I have around 2000 text files. While I was running textstat_summary
I faced the following issue and unsure what to do next. I could somehow identify the problem came from this specific file (maybe there are more).
Error in validObject(.Object) :
invalid class “dfm” object: first element of 'p' slot is not 0
This is my code.
As this problem came from a specific file, I attached it here for your references: Link
Any suggestion to fix the error is appreciated.
library(quanteda)
library(quanteda.textstats)
library(tidyverse)
mlist <- list.files(pattern = "\.txt$", full.names = TRUE)
file_names <- character()
contents <- character()
for (file in mlist) {
content <- read_lines(file, skip = 7)
content <- paste(content, collapse = "n")
file_names <- c(file_names, basename(file))

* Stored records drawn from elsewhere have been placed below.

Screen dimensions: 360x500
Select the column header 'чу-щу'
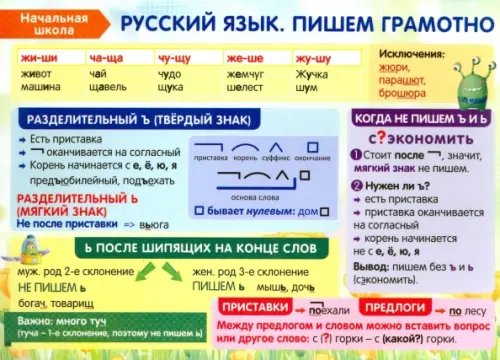point(172,59)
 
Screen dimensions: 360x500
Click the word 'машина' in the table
point(40,88)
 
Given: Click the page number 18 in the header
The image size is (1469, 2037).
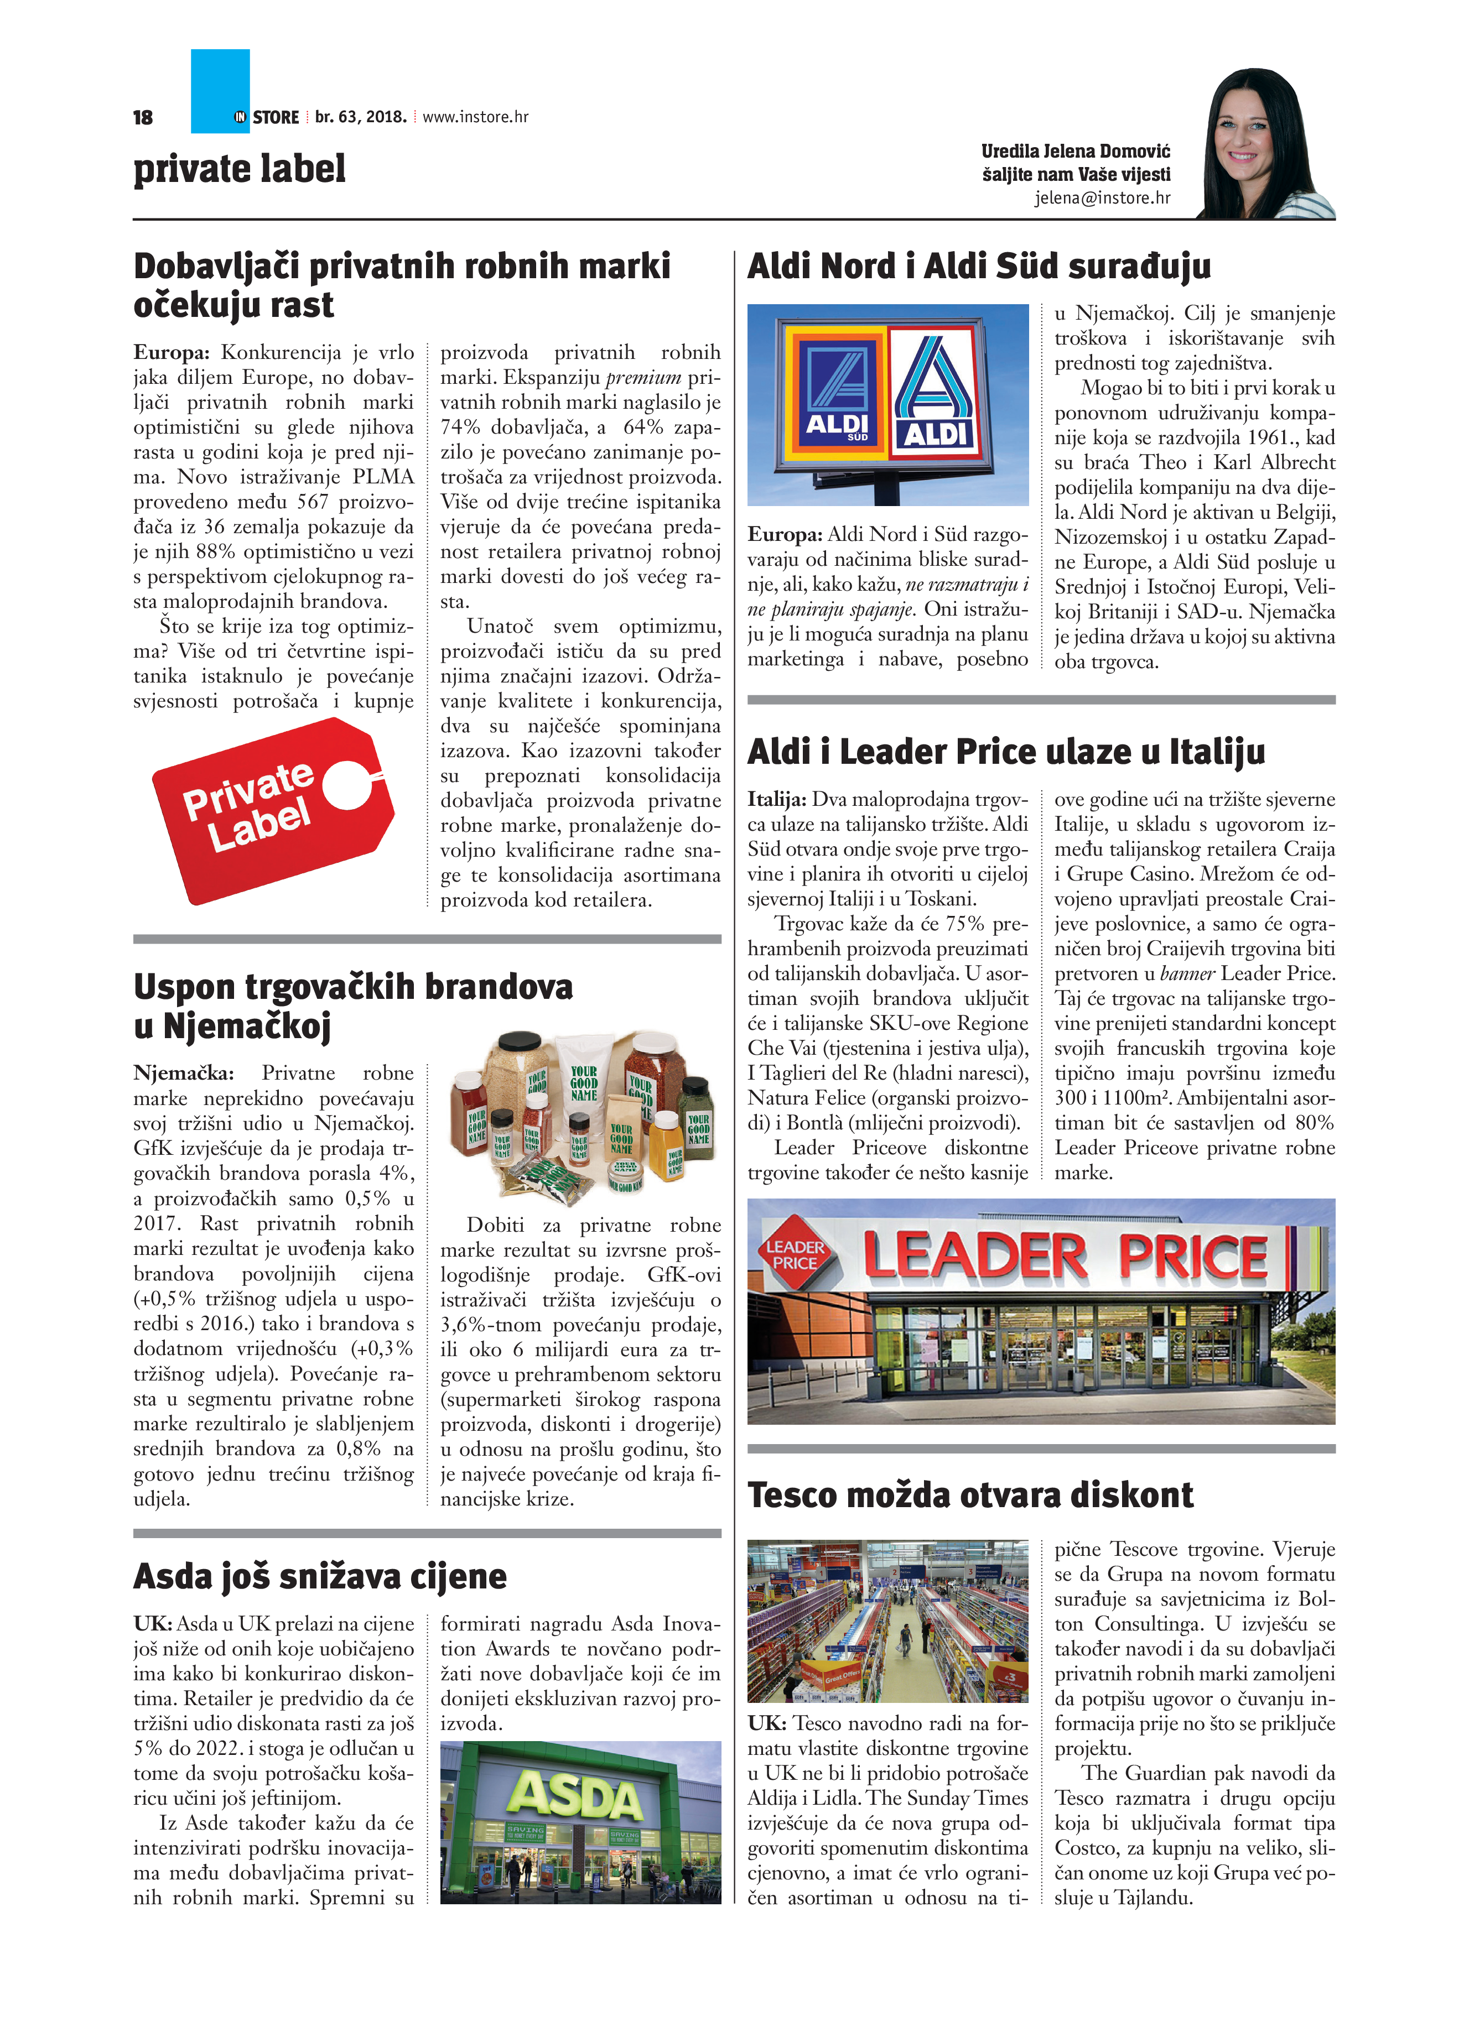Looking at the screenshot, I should click(x=143, y=118).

contents <- c(contents, content)
}
cb_list <- data.frame(filename = file_names, content = contents, stringsAsFactors = FALSE)
cb_list <- cb_list |>
mutate(co_cik = str_extract(filename, "\d+_")) |>
mutate(filing_date = str_extract(filename, "_....-..-.._"))
cb_list$co_cik <- str_remove_all(cb_list$co_cik, "_")
cb_list$filing_date <- str_remove_all(cb_list$filing_date, "_")
crps <- corpus(cb_list, docid_field = "filename", text_field = "content")
text_stat_summary_cb_list <- textstat_summary(crps)